Consignes:
A. Répondez à ces questions sur l'extrait :
(i) Où les deux protagonistes s'étaient-ils rencontrés à l'origine ?
(ii) Quelles deux causes possibles l'extrait avance-t-il pour l'alchimie survenue ce soir-là ?
(iii) Qu'est-ce qui est descendu un peu malgré les échanges buccaux ?
B. Poursuivez, s'il vous plaît, le récit de cette soirée arrosée à partir de l'endroit où il s'arrête.

Extrait:
<<<<

J’étais justement très occupée à tomber des pintes avec un pote pas très proche, rencontré à la base sur une appli mais avec lequel aucune alchimie ne survenait. Je ne l’excitais pas plus que la semelle de ses Vans et il me faisait le même effet, mais nous aimions nous retrouver de temps à autre pour nous bourrer proprement la gueule en disant du mal des gens.
Sauf que ce soir-là, peut-être à cause du printemps, peut-être à cause de la dalle, une forme d’alchimie est survenue. Pas bien puissante, mais suffisante pour que les deux célibataires que nous étions finissent par se rouler des pelles dans tous les coins de rue en rentrant pour nous mettre tout nus.
Malheureusement, ces échanges buccaux très peu recommandés par Olivier Véran n’ont pas empêché l’excitation (et l’alcoolémie) de descendre un peu. Une fois dans son lit, mon Jules ne se montrait pas entreprenant et finit par balbutier, semi-bourré semi-gêné :
« Non mais le sexe, tu sais, je suis pas bon, enfin, je fais pas bien, enfin je sais pas, je suis pas un bon coup quoi. »

>>>>

Données fournies:
<<<<

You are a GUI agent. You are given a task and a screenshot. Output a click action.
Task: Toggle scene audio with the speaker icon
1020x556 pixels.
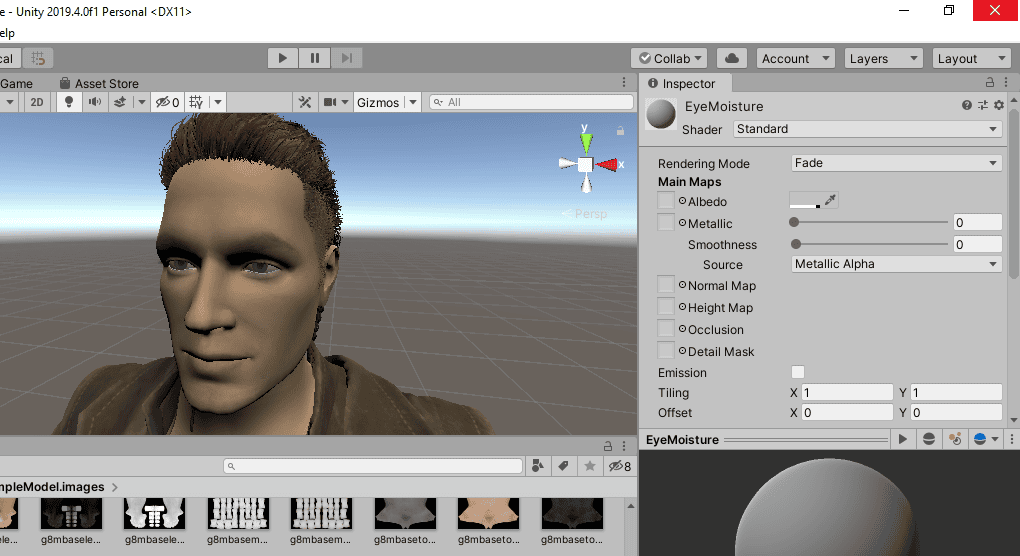point(95,102)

>>>>

Réponses par consigne:
A.
(i) Sur une appli.
(ii) Le printemps et la dalle.
(iii) L'excitation et l'alcoolémie.

B.
L’imaginant embarrassé par un manque d’expérience, je tentais de le rassurer sur le fait que ça ne veut rien dire, « être un bon coup », et qu’on pouvait juste passer un moment sympa sans pression. Mais ne le sentant pas chaud, et ne voulant pas outrepasser son consentement, surtout qu’on était encore ivres, je n’ai pas insisté : nous nous sommes endormis d’un sommeil chaste et houblonné.
Je ne m’attendais à rien, et j’ai été déçue quand même
Au matin (treize heures, mais vous avez l’idée), surprise : l’alchimie est encore là. Et elle rivalise d’intensité avec le soleil. Assurée de l’enthousiasme de mon partenaire et de sa sobriété retrouvée, je me réjouis de pécho pour la première fois depuis de longs mois, et je suis heureuse de partager ce moment avec ce garçon que j’apprécie tout de même. Les capotes sortent de sous le lit, les sous-vêtements volent, nous voilà en position.
Dans un missionnaire maladroit mais somme toute assez correct, mon Jules me pénètre et s’active, le menton enfoui dans mon épaule. Bon… pas de « préliminaires », pourquoi pas, on peut s’amuser après. Un souci plus durable, cependant : c’est l’un de ces mecs qui ne font AUCUN BRUIT pendant le sexe
, ce qui a le don de me déstabiliser et d’entraver mon plaisir. Je décide donc de pousser un petit soupir, histoire de l’encourager et de le mettre à l’aise.
Miracle ! Ça marche ! Mon partenaire de gueule de bois s’autorise une respiration à peine plus appuyée, signal peut-être qu’il commence à prendre son pied ? Est-ce le début des hostilités ?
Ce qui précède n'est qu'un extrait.